La mattinata è stata condotta in tandem da Arianna Ansaloni, responsabile dello Spazio-I del Piazzalunga e coordinatrice della rete Informagiovani, e da Alessandro Guastalli, assessore al welfare e alle politiche giovanili. Tra i 224 ragazzi erano presenti studenti del “Manzoni”, della scuola Arti e Mestieri di Suzzara, dell’istituto tecnico agrario “Strozzi” di Palidano di Gonzaga e dell’istituto “Fermi” di Mantova. Nel corso dell’iniziativa sono stati proiettati alcuni video per esortare i giovani a fare esperienza e a rischiare. Ciò significa che non bisogna sedersi tutte le volte che si raggiunge un traguardo e si conclude un lavoro, ma è opportuno puntare sempre più in alto, guardare sempre più avanti e non accontentarsi mai. Non vuol dire farsi venire un esaurimento nervoso per dedicare la propria vita solo alla scuola o al lavoro, ma porsi traguardi sempre più lontani e provare a raggiungerli. Perché è solo in questo modo che si riesce a migliorarsi e ottenere buoni risultati su ciò che si sta facendo.
Sono intervenuti per brevi interventi, e per ricordare che «basta poco per essere grandi» e adulti responsabili il sindaco Ongari, la dirigente scolastica Daoglio e il maresciallo Villano. Quest’ultimo ha consigliato ai ragazzi di chiamare il numero d’emergenza 112 nel caso si trovino di fronte a situazioni di soccorso o di pericolo.
Sul palco sono poi saliti i rappresentanti delle associazioni: «Visi da riconoscere in città - ha spiegato Ansaloni - per chi vuole avvicinarsi al mondo del volontariato e svolgere qualche attività a favore della comunità». È stata poi la volta dei rappresentanti delle associazioni di volontariato sociale: Idea, La Rondine, Cooperativa Simpatria, che si sono costituite, già da diversi anni, per promuovere e tutelare i diritti delle persone fragili: persone con disabilità, anziani, persone con dipendenza e problemi di salute mentale.

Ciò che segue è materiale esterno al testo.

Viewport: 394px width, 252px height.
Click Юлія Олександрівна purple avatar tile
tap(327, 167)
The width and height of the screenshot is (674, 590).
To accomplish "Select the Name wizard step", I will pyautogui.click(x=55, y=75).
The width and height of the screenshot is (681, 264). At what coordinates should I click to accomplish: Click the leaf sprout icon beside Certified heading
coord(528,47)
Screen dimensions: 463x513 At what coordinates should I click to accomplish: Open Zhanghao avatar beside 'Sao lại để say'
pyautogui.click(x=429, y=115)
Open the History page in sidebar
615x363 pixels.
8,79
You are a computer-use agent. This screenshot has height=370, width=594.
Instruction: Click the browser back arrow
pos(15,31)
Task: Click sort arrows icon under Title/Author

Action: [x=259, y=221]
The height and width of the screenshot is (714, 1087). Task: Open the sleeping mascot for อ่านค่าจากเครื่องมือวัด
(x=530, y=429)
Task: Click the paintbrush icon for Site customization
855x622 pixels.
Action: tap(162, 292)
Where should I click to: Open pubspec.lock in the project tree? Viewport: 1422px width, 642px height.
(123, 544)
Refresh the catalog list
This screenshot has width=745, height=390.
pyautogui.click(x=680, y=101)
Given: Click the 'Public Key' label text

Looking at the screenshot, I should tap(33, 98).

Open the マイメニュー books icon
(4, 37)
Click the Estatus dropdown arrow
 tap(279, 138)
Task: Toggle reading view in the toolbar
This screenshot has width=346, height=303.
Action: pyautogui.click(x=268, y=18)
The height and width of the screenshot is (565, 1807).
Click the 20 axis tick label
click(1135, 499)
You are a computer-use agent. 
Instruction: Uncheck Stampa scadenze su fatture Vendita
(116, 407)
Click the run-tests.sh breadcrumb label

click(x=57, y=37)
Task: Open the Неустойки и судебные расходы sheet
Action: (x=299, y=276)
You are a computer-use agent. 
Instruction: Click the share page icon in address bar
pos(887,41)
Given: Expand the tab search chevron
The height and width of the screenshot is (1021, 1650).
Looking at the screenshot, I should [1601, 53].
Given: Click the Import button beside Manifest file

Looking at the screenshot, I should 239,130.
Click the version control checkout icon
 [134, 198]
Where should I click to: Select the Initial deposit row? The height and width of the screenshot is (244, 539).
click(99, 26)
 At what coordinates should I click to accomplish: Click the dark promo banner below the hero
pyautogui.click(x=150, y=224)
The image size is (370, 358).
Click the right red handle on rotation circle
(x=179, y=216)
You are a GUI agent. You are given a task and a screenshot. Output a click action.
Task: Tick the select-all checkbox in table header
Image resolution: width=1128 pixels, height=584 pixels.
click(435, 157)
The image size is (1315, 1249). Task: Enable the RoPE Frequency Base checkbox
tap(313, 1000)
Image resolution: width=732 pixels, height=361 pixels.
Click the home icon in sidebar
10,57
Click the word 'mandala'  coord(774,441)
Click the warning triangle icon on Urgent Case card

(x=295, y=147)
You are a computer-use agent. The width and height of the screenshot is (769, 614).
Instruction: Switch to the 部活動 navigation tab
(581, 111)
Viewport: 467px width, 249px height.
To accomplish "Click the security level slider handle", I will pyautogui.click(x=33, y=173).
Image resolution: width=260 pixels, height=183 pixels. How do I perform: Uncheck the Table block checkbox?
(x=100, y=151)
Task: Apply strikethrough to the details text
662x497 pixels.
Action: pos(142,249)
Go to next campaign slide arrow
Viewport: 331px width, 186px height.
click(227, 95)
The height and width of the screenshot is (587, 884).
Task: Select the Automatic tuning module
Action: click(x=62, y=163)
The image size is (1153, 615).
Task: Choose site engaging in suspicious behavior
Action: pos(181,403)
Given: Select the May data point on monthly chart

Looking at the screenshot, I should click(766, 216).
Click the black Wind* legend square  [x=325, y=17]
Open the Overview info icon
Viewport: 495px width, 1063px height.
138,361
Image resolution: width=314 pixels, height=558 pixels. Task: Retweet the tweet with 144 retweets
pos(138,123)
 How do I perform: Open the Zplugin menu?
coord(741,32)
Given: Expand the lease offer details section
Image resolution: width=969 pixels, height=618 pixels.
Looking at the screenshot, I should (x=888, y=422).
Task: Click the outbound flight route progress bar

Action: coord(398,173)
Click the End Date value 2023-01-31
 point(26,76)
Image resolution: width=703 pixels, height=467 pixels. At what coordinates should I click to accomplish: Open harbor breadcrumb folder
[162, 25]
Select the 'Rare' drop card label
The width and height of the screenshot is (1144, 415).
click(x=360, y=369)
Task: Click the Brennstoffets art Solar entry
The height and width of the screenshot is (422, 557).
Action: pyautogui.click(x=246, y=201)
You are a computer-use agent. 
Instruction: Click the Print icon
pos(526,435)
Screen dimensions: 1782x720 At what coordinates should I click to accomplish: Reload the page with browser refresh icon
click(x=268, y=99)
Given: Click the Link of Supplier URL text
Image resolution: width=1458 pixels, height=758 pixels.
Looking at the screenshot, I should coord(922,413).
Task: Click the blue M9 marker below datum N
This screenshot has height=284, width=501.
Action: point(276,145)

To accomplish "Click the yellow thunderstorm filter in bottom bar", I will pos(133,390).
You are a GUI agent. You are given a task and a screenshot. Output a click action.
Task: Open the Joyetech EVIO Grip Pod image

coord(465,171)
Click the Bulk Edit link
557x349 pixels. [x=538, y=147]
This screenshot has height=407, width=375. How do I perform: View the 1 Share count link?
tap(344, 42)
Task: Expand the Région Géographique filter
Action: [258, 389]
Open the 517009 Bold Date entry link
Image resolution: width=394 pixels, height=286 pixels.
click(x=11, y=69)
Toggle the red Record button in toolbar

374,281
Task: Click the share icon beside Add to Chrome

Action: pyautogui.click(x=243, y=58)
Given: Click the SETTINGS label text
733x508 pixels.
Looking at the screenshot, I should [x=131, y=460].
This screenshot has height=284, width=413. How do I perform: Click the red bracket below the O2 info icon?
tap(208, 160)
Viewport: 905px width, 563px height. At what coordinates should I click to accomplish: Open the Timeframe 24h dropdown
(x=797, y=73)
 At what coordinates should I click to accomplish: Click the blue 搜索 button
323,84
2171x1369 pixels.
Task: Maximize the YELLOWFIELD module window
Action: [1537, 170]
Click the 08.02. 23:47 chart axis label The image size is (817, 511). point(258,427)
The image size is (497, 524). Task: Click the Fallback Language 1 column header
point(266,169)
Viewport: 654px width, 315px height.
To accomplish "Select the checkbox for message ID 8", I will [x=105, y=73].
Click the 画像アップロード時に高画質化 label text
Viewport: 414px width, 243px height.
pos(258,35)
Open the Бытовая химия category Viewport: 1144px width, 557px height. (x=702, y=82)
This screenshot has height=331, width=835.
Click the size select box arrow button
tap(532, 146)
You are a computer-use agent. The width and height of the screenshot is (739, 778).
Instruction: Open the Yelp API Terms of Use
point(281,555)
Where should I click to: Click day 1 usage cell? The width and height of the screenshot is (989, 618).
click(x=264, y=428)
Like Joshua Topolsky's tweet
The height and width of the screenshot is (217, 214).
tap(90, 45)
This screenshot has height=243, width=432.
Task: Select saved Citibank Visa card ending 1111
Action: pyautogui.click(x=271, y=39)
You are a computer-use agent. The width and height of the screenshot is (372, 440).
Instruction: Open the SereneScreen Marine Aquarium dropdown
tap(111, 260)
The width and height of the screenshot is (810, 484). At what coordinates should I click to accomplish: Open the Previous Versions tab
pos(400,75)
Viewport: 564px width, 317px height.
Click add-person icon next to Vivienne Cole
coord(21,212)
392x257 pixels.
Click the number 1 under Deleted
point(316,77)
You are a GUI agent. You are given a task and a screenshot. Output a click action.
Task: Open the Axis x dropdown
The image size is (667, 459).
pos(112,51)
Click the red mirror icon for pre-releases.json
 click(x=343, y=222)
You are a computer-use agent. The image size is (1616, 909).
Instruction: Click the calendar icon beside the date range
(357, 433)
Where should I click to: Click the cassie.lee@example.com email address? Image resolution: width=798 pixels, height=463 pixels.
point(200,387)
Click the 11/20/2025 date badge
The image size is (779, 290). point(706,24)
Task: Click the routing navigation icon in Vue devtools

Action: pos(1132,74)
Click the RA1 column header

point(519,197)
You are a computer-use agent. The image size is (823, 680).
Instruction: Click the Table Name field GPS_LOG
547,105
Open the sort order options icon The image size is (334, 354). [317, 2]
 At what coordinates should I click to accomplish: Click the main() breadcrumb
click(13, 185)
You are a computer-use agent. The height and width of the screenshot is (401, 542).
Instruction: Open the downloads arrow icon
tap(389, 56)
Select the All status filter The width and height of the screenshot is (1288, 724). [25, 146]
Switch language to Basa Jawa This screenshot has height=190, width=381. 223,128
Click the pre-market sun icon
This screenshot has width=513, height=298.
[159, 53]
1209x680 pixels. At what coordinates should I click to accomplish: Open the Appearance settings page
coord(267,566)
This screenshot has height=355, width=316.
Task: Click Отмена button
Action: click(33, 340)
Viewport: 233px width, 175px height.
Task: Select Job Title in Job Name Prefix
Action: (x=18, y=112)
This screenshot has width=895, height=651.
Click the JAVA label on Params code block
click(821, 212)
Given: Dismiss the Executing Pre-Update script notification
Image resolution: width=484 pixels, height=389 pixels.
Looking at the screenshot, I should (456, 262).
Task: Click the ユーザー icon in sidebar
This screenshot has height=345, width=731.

Verso la fine della mattinata i ragazzi si sono sbizzarriti giocando a Khaoot, che permette di creare quiz online, test, questionari, sondaggi e verifiche utilizzando un’interfaccia utente semplice e intuitiva. Sono stati proposti 12 quiz in modo divertente, sotto forma di gara che ha coinvolto i ragazzi. I risultati dei quiz erano disponibili in tempo reale sotto forma di tabelle e grafici con relativi punteggi dei partecipanti. Khaoot è servito anche per un breve sondaggio. “Di cosa vorresti parlare col sindaco e la giunta?” la domanda. I ragazzi hanno proposto diversi temi: spazi per i giovani; un Comune ancora più attento all’ambiente; come trovare lavoro; Suzzara è una città sicura?; Suzzara è una città che accoglie?. Al termine è stata lanciata l’iniziativa fissata per venerdì 5 maggio con l’obiettivo di sensibilizzare la cittadinanza su un utilizzo più consapevole dell’acqua con tanto di stipula di “contratto”.